2026 World Haemophilia Day

What if improving diagnosis could change thousands of lives?
What can we learn from haemophilia to better identify and manage von Willebrand disease?
And how can we close the gap for patients who remain undiagnosed today?

✅ On World Haemophilia Day, we highlight the importance of diagnosis — and the inspiring progress made in haemophilia care, which continues to serve as a model for improving awareness, diagnosis and management of von Willebrand disease.

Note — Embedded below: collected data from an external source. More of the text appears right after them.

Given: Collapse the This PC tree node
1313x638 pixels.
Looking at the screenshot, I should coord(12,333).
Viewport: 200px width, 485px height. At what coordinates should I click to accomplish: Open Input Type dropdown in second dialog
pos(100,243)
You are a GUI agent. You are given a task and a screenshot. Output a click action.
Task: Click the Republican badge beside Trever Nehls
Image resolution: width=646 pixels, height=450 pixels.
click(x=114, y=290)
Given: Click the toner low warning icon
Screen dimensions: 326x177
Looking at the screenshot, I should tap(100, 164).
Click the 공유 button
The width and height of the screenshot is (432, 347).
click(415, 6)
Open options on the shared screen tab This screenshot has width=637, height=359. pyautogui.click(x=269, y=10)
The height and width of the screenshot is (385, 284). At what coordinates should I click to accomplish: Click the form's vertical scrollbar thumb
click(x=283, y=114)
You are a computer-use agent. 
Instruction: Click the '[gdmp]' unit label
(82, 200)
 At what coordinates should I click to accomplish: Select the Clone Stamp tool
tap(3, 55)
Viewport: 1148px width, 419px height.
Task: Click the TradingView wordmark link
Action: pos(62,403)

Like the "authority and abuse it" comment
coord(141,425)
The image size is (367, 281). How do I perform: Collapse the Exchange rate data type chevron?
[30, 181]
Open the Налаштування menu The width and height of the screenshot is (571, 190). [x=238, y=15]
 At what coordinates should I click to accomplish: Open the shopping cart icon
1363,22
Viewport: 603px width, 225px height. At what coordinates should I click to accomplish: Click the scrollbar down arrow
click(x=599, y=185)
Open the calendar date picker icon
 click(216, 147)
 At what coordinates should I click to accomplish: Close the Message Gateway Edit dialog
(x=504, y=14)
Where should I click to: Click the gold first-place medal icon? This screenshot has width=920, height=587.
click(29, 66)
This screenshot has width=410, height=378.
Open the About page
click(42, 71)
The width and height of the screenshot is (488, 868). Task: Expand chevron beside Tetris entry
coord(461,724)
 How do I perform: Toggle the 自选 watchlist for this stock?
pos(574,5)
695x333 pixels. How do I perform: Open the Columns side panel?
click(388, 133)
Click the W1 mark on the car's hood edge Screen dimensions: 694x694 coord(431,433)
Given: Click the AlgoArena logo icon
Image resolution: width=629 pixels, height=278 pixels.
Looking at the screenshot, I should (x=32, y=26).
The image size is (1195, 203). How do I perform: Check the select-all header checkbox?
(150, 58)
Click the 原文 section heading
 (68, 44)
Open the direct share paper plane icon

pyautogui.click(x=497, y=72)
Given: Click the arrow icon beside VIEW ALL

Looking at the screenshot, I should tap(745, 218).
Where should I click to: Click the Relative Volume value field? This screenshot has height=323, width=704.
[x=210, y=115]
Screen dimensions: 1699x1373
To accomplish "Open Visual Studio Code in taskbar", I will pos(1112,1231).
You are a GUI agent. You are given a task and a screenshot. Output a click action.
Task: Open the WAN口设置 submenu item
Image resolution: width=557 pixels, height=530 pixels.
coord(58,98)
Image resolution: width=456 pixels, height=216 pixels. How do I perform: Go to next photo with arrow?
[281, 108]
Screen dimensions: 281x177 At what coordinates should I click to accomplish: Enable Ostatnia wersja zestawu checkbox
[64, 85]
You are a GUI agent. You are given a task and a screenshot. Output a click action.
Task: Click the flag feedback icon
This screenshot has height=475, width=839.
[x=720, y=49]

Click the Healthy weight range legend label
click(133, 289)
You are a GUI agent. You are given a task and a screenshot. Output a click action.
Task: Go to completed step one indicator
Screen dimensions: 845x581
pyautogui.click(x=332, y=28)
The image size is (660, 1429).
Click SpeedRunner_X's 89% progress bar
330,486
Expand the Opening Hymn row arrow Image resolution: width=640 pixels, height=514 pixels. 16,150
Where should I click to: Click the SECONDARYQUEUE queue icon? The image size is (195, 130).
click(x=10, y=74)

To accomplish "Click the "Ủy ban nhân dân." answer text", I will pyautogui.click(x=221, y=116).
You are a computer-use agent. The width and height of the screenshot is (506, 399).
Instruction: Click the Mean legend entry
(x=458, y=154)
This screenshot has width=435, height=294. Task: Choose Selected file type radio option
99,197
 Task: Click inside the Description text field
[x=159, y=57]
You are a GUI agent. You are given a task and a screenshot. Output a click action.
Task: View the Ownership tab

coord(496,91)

🎙️ Professor Erik Berntorp shares his expert perspective and invites us to use this 100-year milestone as a catalyst to build hope together.

👉 A powerful reminder that, despite a century of progress, much remains to be done — particularly in raising awareness among healthcare professionals: “𝒗𝒐𝒏 𝑾𝒊𝒍𝒍𝒆𝒃𝒓𝒂𝒏𝒅 𝒅𝒊𝒔𝒆𝒂𝒔𝒆 𝒉𝒂𝒔 𝒍𝒐𝒏𝒈 𝒃𝒆𝒆𝒏 𝒊𝒏 𝒕𝒉𝒆 𝒔𝒉𝒂𝒅𝒐𝒘 𝒐𝒇 𝒉𝒂𝒆𝒎𝒐𝒑𝒉𝒊𝒍𝒊𝒂. 𝑰𝒕𝒔 💯 𝒕𝒉 𝒂𝒏𝒏𝒊𝒗𝒆𝒓𝒔𝒂𝒓𝒚 𝒊𝒔 𝒕𝒉𝒆 𝒎𝒐𝒎𝒆𝒏𝒕 𝒕𝒐 𝒃𝒓𝒊𝒏𝒈 𝒊𝒕 𝒊𝒏𝒕𝒐 𝒕𝒉𝒆 𝒔𝒑𝒐𝒕𝒍𝒊𝒈𝒉𝒕 𝒂𝒏𝒅 𝒓𝒂𝒊𝒔𝒆 𝒕𝒉𝒆 𝒂𝒘𝒂𝒓𝒆𝒏𝒆𝒔𝒔 𝒊𝒕 𝒅𝒆𝒔𝒆𝒓𝒗𝒆𝒔.”

📖 Discover more insights in the full interview.

What would you consider as the key milestones in the understanding of the disease over the past 100 years?

Erik Berntorp (EB): A major milestone was the discovery that von Willebrand disease is caused by a  deficiency of a blood protein — the von Willebrand factor — and that it is distinct from haemophilia and other platelet disorders. The emergence of molecular genetics in the 1980s further revealed the complexity of the disease and its different subtypes, improving diagnosis, treatment and prognosis. Today, we understand that diagnosed patients represent only the tip of the iceberg, making awareness a crucial step forward.

How have advances in diagnosis transformed identification and management?

EB: Diagnostic tools now allow us to assess both the quantity and quality of the von Willebrand factor, enabling better differentiation between subtypes. In terms of management, the introduction of desmopressin in the 1970s and factor concentrates has significantly improved patient care.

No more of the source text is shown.